A handful of Cambridge-area media institutions — including The Non-Fiction Cartel, StoryCode Boston, Harvard’s Bok Center, the MIT OpenDocLab, and the MIT Center for Civic Media — joined forces this weekend to host a hackathon called Datalore that focused on storytelling and data. Around 50 participants, each of whom applied to be there, split into eight teams for the three-day event. Each team worked with a data set supplied by one of their team members; the idea was to “brainstorm and prototype an interactive narrative experience that tells a story with data, around data, or about data.”
As one of the event’s organizers, HarvardX’s Nadja Oertelt, pointed out, some of the groups had to deal with especially emotionally charged data. The consideration each group gave to the sensitivity of their respective topics is reminiscent of last week’s essay on Source, “Connecting with the Dots,” by New York Times software architect Jacob Harris. In it, Harris writes about the experience of routinely taking human tragedy — in this case, “massive sectarian cleansing” in Iraq — and turning them into numbers, datasets, and, ultimately, dots on a map. The challenge he describes is similar to what two Datalore teams in particular had to face.
One of those groups worked on merging two data sets that dealt with state executions in Texas: one that provided names of prisoners and another that documents their last words. Their task was to use this information to highlight the racial and economic injustices of the death penalty system in Texas.
— The Cartel (@NFCartel) January 24, 2015
What they came up with was a grid display of prisoner’s photographs; when users click on a prisoner, they can view information about them, as well as play audio clips of some of the prisoners last statements. A text animation types out fragments of these final words; a constantly blinking cursor evokes lives cut short, people executed who still had more to say.

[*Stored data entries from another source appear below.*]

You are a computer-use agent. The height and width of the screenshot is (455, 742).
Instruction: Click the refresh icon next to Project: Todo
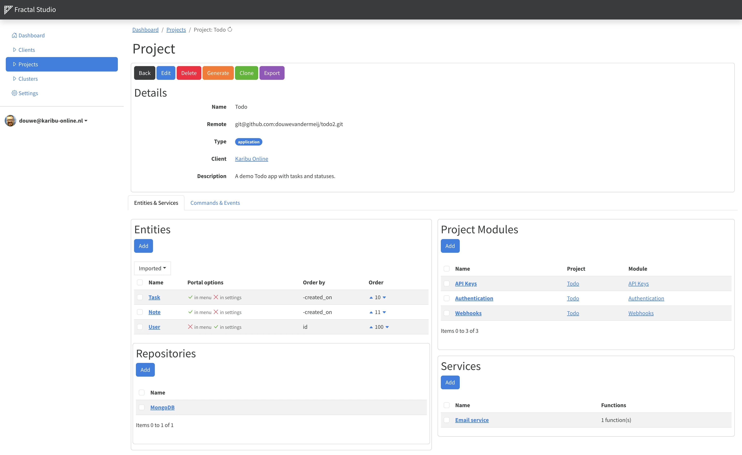click(230, 30)
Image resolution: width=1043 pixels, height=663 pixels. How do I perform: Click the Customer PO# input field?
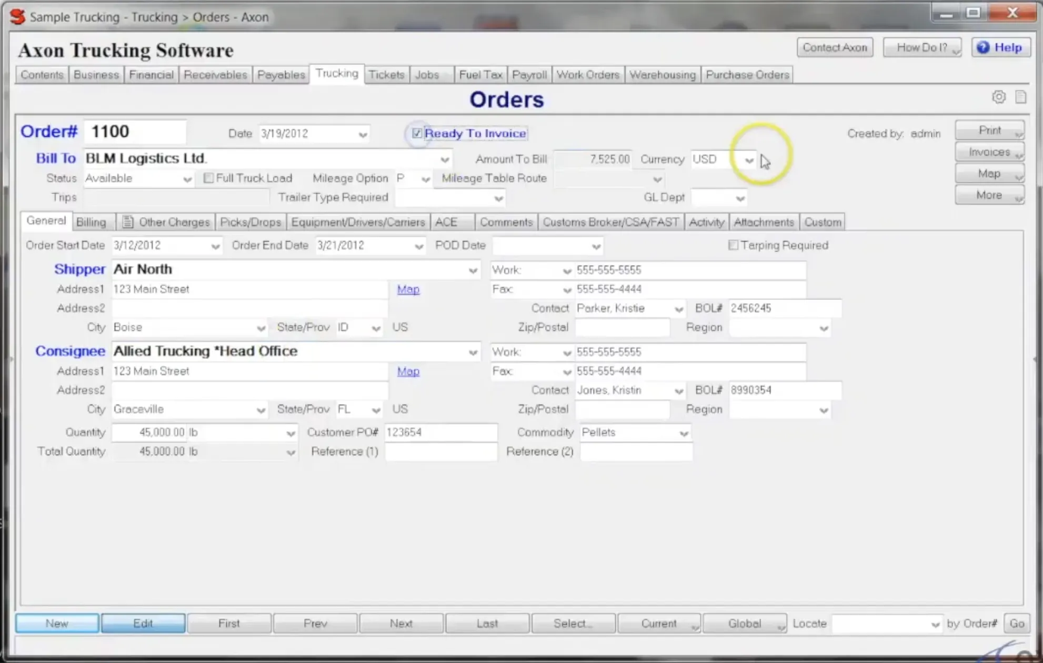point(440,433)
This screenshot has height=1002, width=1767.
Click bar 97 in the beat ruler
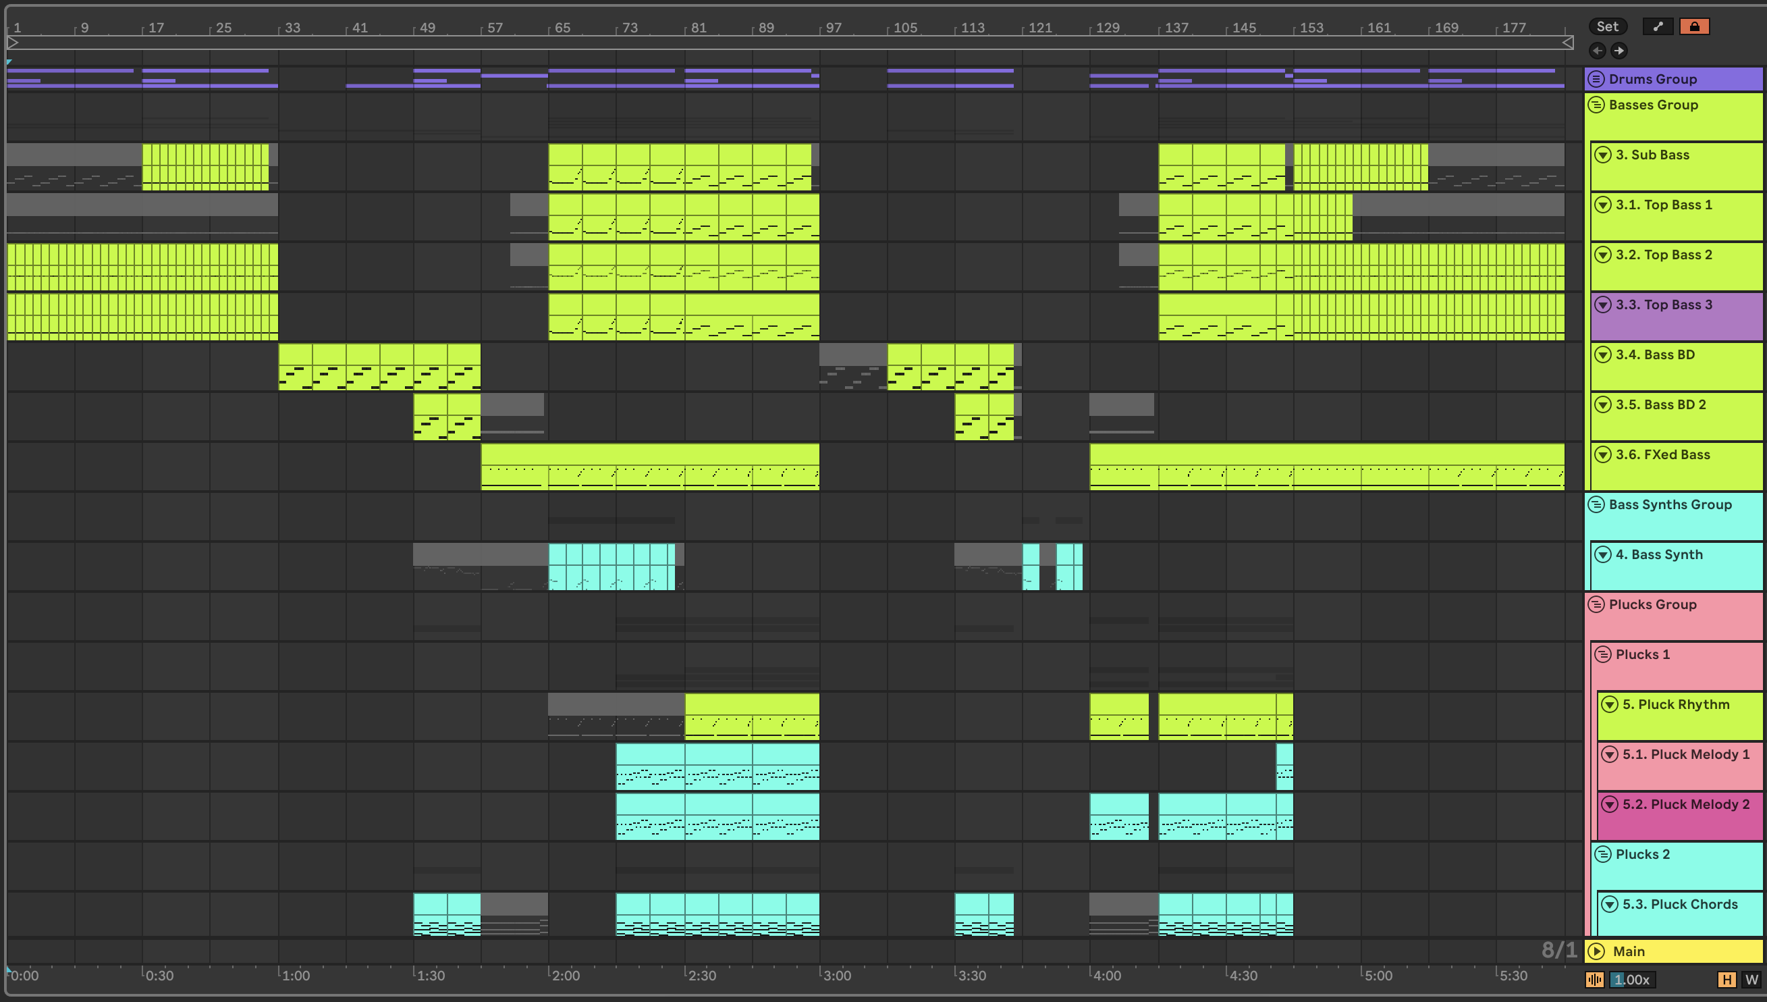pyautogui.click(x=833, y=28)
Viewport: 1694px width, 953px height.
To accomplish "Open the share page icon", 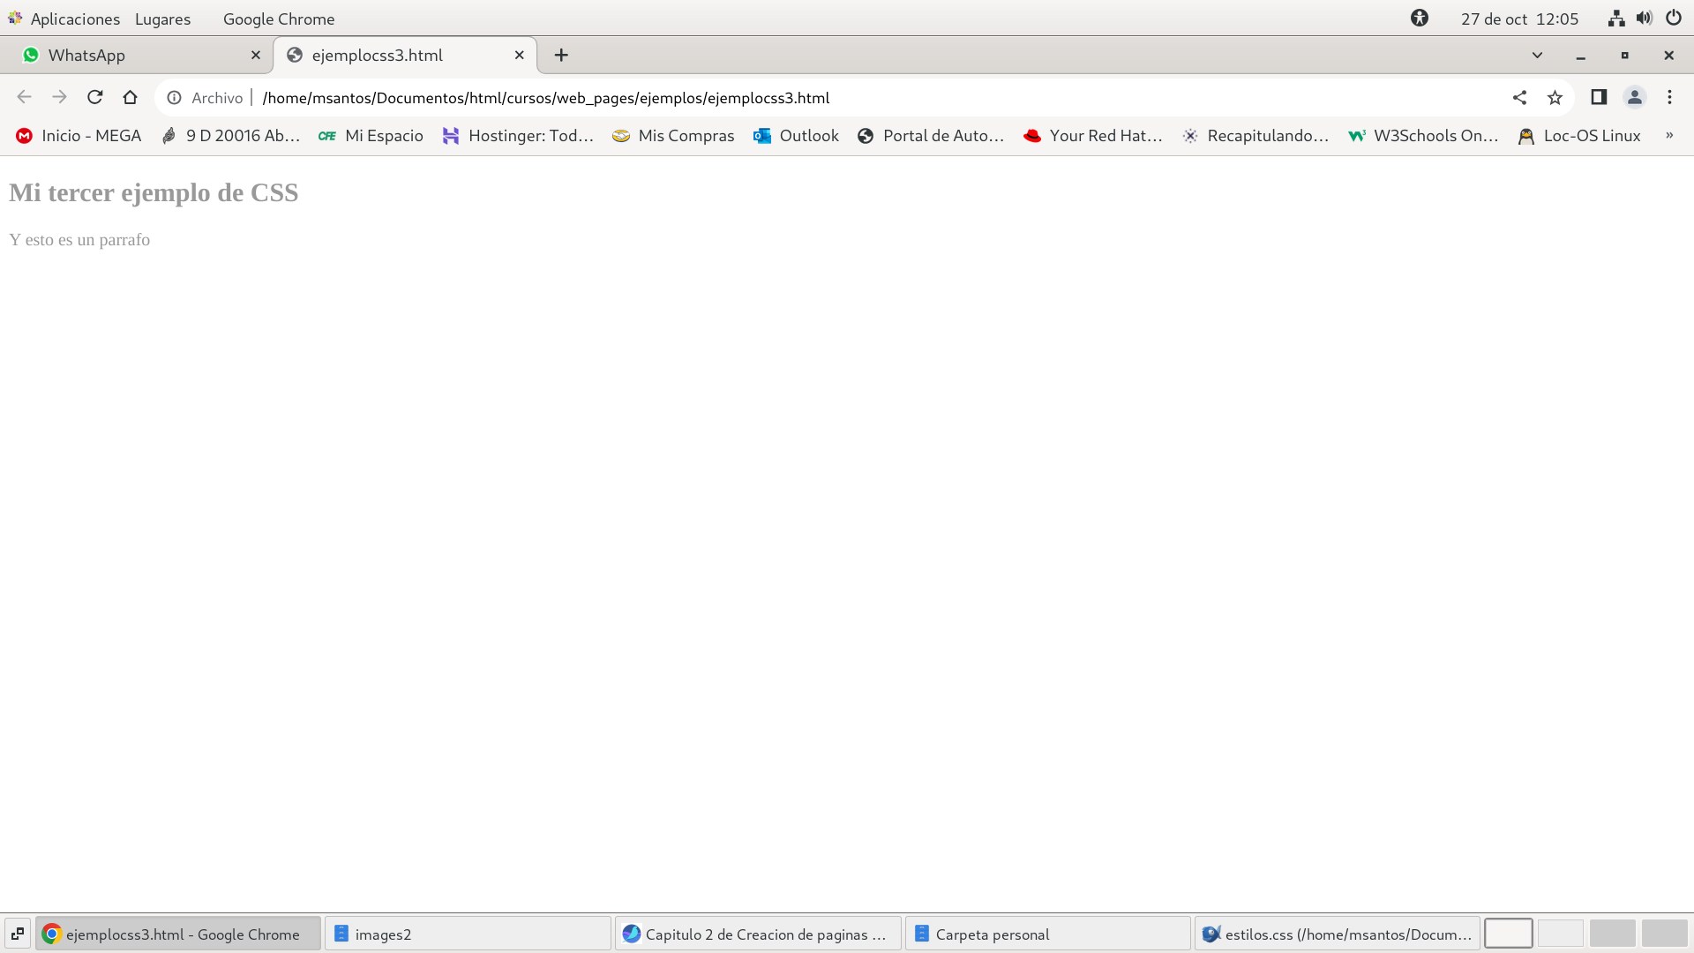I will pyautogui.click(x=1519, y=97).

— Debra Anderson (@debraeanderson) January 26, 2015
Another group, this one working with traffic fatality data, also faced a the challenge of bringing empathy to a dataset in order to turn it into a story. One of their team members, Amanda Casari, works with Fatality Analysis Reporting System data in her day job as a data scientist. Casari said the process of working with storytellers at Datalore drew her attention for the first time to the data points that are swept aside as outliers in a routine analysis. “I didn’t think about the stories of what the numbers represent,” she said. Together, their team created a website that used interactive visualizations and video components to open a dialogue around individual, personal tragedy.
— David Tames (@cinemakinoeye) January 26, 2015
On the flip side, there was also a pair of teams that dealt with their data set through humor. One of those teams worked with data pertaining to genetic editing, specifically with a set of “all of the double stranded breaks in the genome of cells treated with CRISPR-Cas9.” Dressed up in lab coats, CRISPR team members pitched the audience on a futuristic startup that would allow them to explore and alter their own genetic codes as never before. The joke, one team member said, was meant to highlight the overblown statements about genetic editing in traditional media and on websites like Reddit. Stories about designer babies and the like may generate a lot of attention, but as the team’s data analysis suggested, the science simply isn’t there yet.
— Neill Silva (@neillsilva) January 26, 2015
A second group, this one working with datasets on for-profit college revenue and student loan debt, turned their data into a parody of an investment pitch. To highlight the predatory nature of these institutions — and the way in which the government supports them — they created The Proprietary Career Institute. The site has helpful information, such as where you might want to open a for-profit college, how to get rich off of government loans, and details on courses like Copywriting & Obfuscation and Juking the Stats 101.
Both of the Datalore parody projects can be seen as a critique of the media: What comes across as boring on a map or with a data visualization might reach more readers if professional storytellers and designers aimed for laughs.
Other teams experimented with a range of platforms, from plotting atmospheric data on a map to interactive visualizations to an audio and video player that mashes up footage and narration. One group took an extra risk by turning their dataset into a game. Working with data on annual U.S. aid dollars flowing into Indonesia, the team built a board game called Forest Flip that recreates the competing interests of farmers, conservationists, industry and urbanization when it comes to land use. With every role, another year’s worth of aid money is doled out to players, who can spend it on flipping tiles to their advantage. As team member Tin Geber of The Engine Room put it, “It’s basically a bidding war.”
— Tin Geber (@tingeber) January 26, 2015
As with all hackathons, Datalore was less about building finished products than about allowing participants to stretch their skill sets and spend time learning how practitioners in other fields think and work.
“The point of the event was to encourage alternative processes and methods of consumption of data,” said Oertelt in an email. “The excitement of the participants and the shockingly sharp execution of projects was proof that people from all different backgrounds — journalism, film, web, and backend development, UX, design, data science — crave creative stimulation in a form that diverges from the standard work day, the standard hierarchy, the standard management structures and corporate influence. It was an amazing thing to watch and be a part of.”